La confiscation en nature du produit de l’infraction échappe à l’obligation de motivation
En droit pénal, le juge doit en principe motiver toute peine prononcée en tenant compte des circonstances de l’infraction, de la personnalité de l’auteur et de sa situation matérielle. Cependant, la chambre criminelle de la Cour de cassation vient de restreindre cette obligation concernant les confiscations, par un arrêt du 18 février 2026.
1. L’interprétation de la Cour de cassation
La loi n° 2024-582 du 24 juin 2024 avait modifié les textes relatifs aux confiscations.
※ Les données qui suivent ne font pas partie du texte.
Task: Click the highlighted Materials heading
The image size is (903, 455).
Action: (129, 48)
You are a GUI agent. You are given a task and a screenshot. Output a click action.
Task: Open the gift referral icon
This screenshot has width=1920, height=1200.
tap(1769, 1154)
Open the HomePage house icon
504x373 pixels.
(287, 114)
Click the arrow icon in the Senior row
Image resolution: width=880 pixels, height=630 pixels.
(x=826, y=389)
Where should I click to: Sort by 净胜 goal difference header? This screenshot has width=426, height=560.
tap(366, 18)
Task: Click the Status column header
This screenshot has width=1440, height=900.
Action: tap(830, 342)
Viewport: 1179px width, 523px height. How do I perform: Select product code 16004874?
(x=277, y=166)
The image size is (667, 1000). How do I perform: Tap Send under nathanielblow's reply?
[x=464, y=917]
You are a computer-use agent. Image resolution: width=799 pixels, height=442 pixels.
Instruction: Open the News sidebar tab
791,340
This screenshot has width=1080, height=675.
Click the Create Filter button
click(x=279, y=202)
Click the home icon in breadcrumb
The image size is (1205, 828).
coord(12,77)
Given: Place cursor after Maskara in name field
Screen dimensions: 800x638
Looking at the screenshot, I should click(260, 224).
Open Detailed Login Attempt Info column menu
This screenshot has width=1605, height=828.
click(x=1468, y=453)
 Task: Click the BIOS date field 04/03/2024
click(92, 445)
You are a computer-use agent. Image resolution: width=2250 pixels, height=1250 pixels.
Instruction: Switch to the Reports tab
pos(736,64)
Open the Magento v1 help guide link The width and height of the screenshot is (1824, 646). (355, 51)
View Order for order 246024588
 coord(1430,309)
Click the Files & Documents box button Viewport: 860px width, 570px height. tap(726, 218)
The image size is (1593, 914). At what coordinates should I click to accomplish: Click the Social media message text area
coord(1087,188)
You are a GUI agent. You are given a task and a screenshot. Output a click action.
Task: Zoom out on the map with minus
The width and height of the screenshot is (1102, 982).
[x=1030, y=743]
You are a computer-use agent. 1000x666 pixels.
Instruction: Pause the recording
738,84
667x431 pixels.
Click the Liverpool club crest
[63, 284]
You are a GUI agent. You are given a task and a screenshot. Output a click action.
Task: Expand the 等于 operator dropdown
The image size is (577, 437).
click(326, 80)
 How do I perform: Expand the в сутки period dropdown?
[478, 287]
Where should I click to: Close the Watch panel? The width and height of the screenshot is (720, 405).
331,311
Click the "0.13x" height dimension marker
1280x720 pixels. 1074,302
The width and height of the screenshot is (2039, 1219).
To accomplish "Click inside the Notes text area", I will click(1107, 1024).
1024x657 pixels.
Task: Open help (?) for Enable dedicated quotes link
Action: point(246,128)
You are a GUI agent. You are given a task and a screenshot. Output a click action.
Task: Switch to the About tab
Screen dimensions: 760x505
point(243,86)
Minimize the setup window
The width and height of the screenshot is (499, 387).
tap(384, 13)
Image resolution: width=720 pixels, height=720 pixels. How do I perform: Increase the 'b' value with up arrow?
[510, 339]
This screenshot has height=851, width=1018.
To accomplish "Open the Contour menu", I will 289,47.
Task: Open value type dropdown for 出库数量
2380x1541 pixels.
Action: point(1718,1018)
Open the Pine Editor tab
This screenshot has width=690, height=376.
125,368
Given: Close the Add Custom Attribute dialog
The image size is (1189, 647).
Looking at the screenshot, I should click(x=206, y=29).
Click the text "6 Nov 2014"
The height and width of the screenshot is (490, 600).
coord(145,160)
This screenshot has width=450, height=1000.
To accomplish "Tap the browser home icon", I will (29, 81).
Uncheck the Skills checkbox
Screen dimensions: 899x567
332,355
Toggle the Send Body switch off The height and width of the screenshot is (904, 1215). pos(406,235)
L’article 485-1 du code de procédure pénale dispensait expressément de motivation « la confiscation en valeur du produit ou de l’objet de l’infraction ». Les textes restaient toutefois silencieux sur la confiscation en nature pour les faits antérieurs à la réforme.
Malgré cette absence de disposition légale claire, la Cour de cassation adopte une interprétation extensive. Elle considère que le juge qui prononce une peine de confiscation en nature du produit de l’infraction n’a pas à motiver sa décision. Les hauts magistrats s’appuient sur les travaux parlementaires pour déduire que l’intention du législateur justifie cette dispense.
2. L’intérêt pour la défense pénale
Cette décision durcit les conditions de défense face aux atteintes patrimoniales.
- Saisie facilitée : Les tribunaux correctionnels peuvent confisquer un bien (par exemple, un immeuble) identifié comme le produit de l’infraction sans avoir à justifier de la proportionnalité de cette mesure par rapport à la situation personnelle ou familiale du prévenu.
- Contrôle restreint : L’absence d’obligation de motivation limite les moyens de contestation devant la cour d’appel ou la Cour de cassation sur ce point précis.
Ainsi, l’avocat doit contester en amont la qualification même du bien. Il doit démontrer lors des débats que le bien visé ne constitue pas le produit direct ou indirect de l’infraction, pour éviter que la confiscation ne soit prononcée de manière automatique.